| WORK REQUIRED |
Rewrite the material below with every "Screen dimensions" changed to "Screen size" and everything else kept the same. Leave the pictures out of your version.

***** RECORDS FOR THIS TASK *****

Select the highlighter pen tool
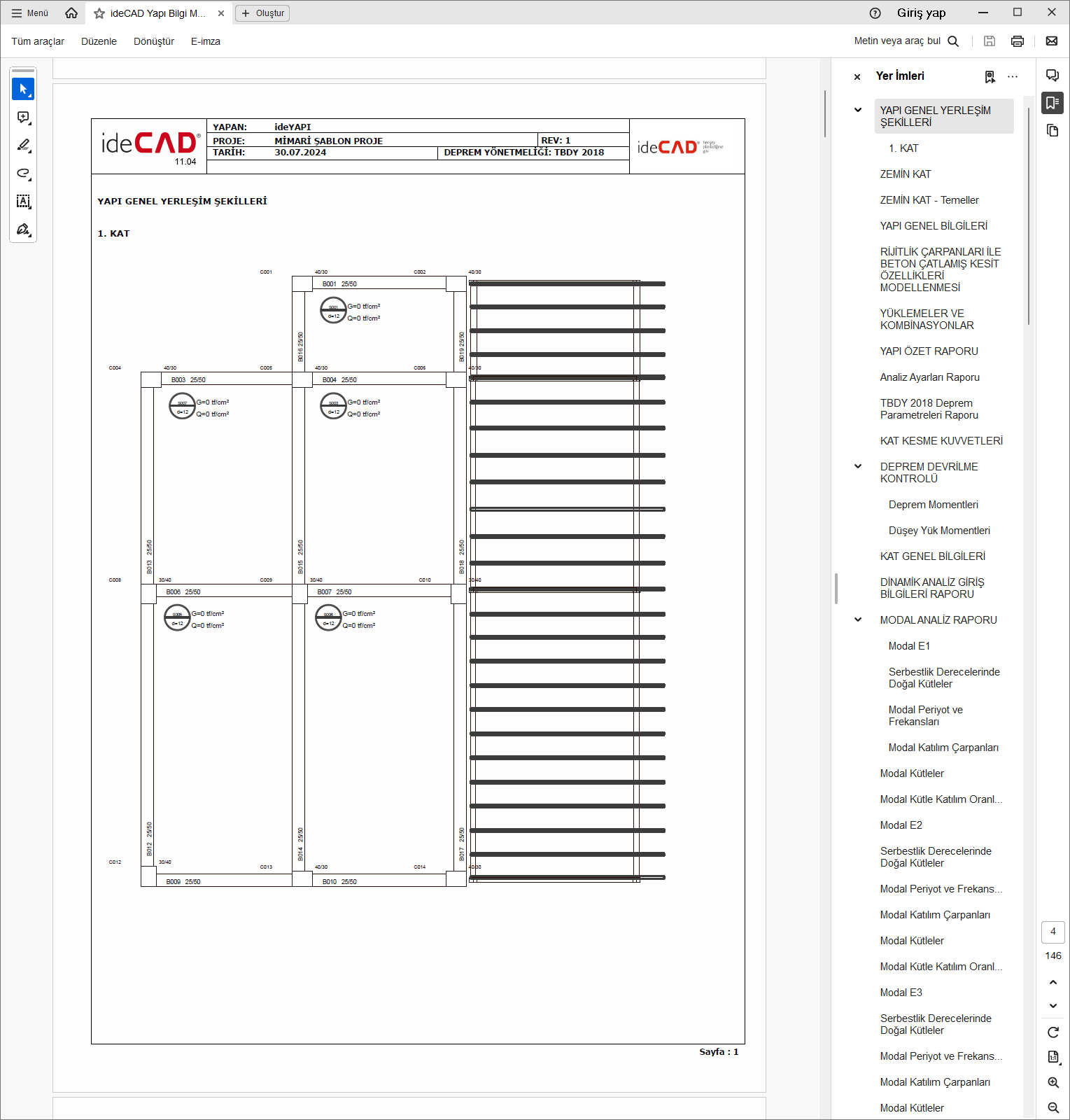Image resolution: width=1070 pixels, height=1120 pixels. click(23, 146)
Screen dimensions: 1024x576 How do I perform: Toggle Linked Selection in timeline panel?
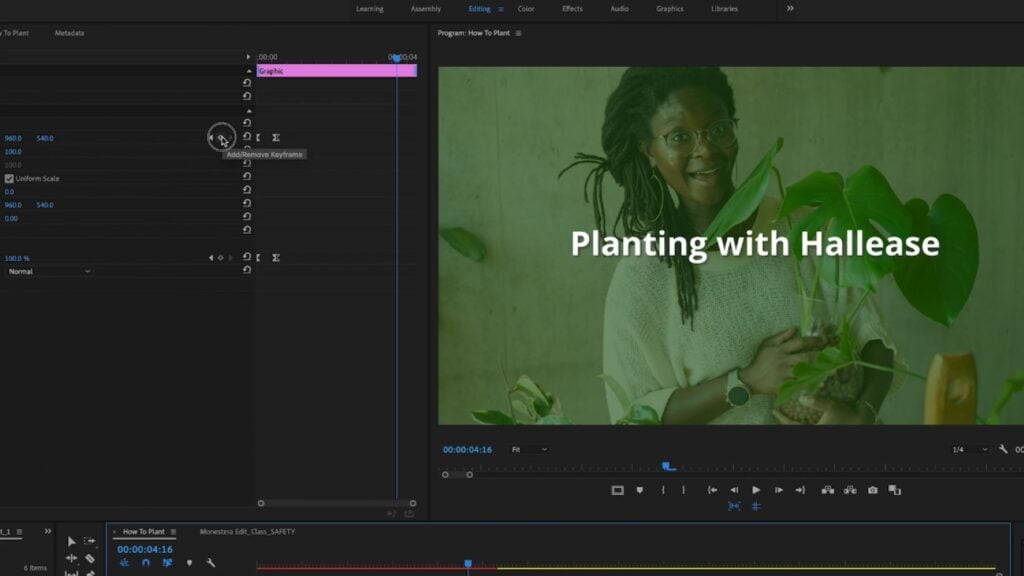[167, 563]
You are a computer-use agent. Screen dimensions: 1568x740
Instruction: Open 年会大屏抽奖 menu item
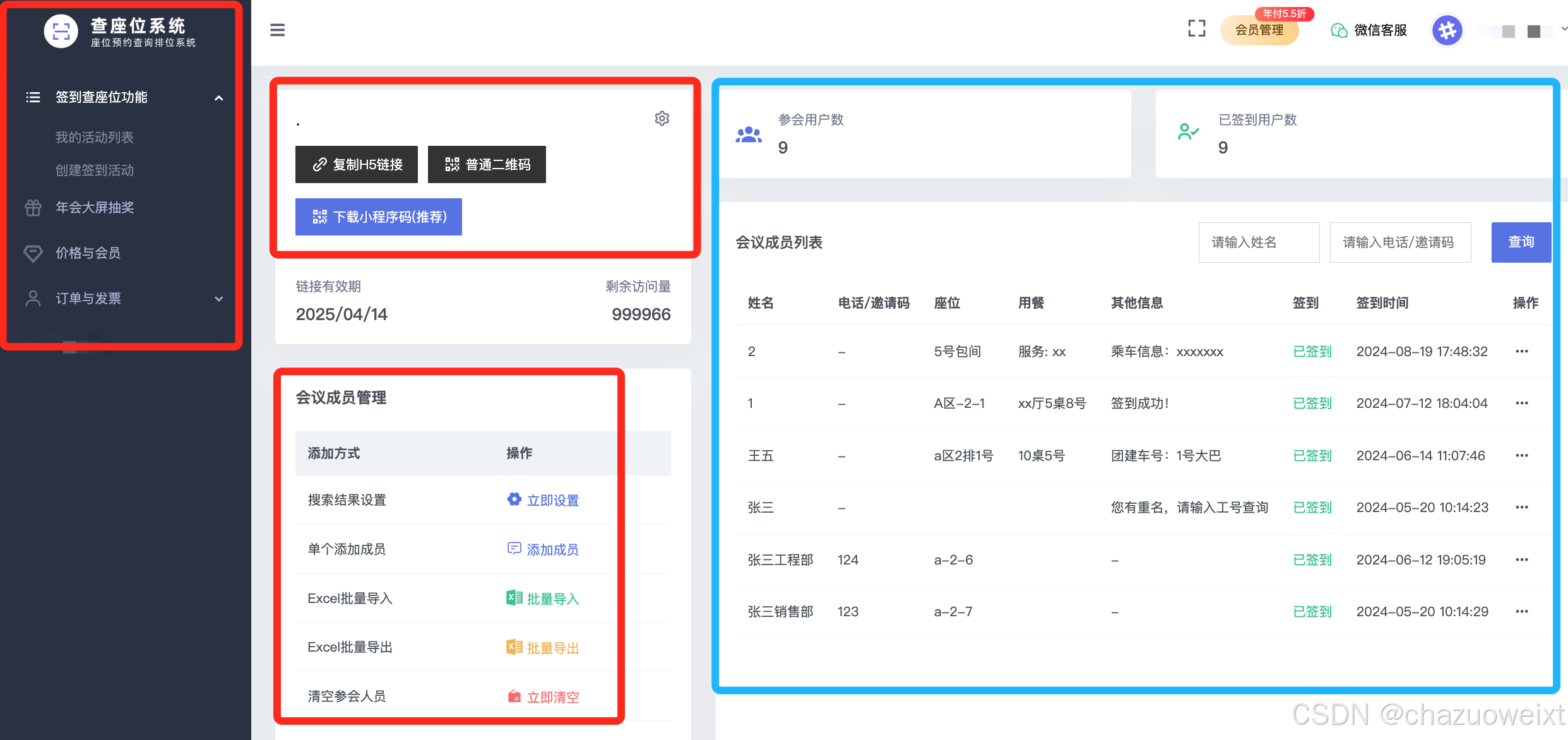(x=95, y=208)
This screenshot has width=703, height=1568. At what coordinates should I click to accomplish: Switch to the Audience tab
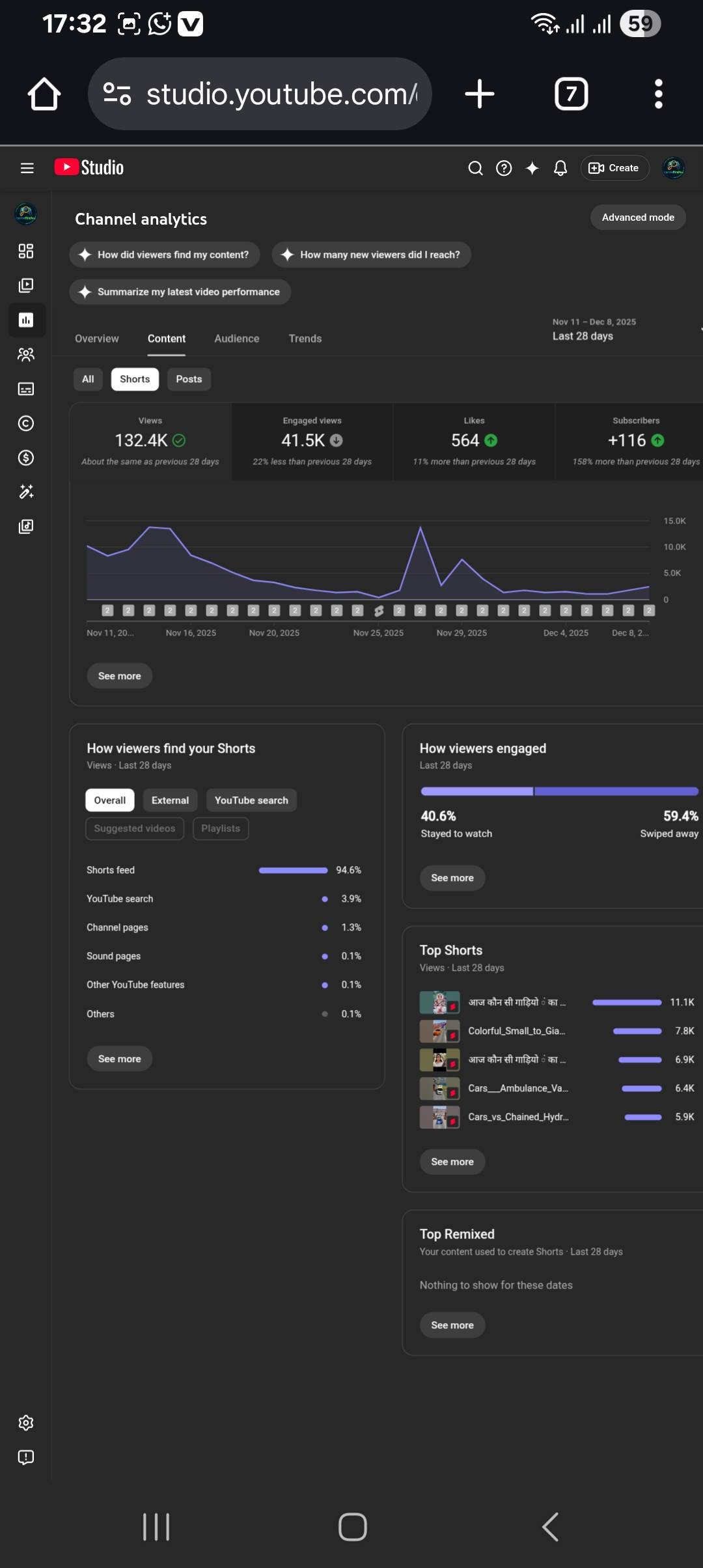pyautogui.click(x=236, y=339)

*****

| RESPONSE TO THE EXERCISE |
Select the highlighter pen tool
Image resolution: width=1070 pixels, height=1120 pixels. click(23, 146)
Screen size: 1024x576 How do I perform: Toggle Linked Selection in timeline panel?
[167, 563]
You are a computer-use agent. Screen size: 1568x740
Instruction: Open 年会大屏抽奖 menu item
(x=95, y=208)
This screenshot has width=703, height=1568. At what coordinates should I click to accomplish: Switch to the Audience tab
pyautogui.click(x=236, y=339)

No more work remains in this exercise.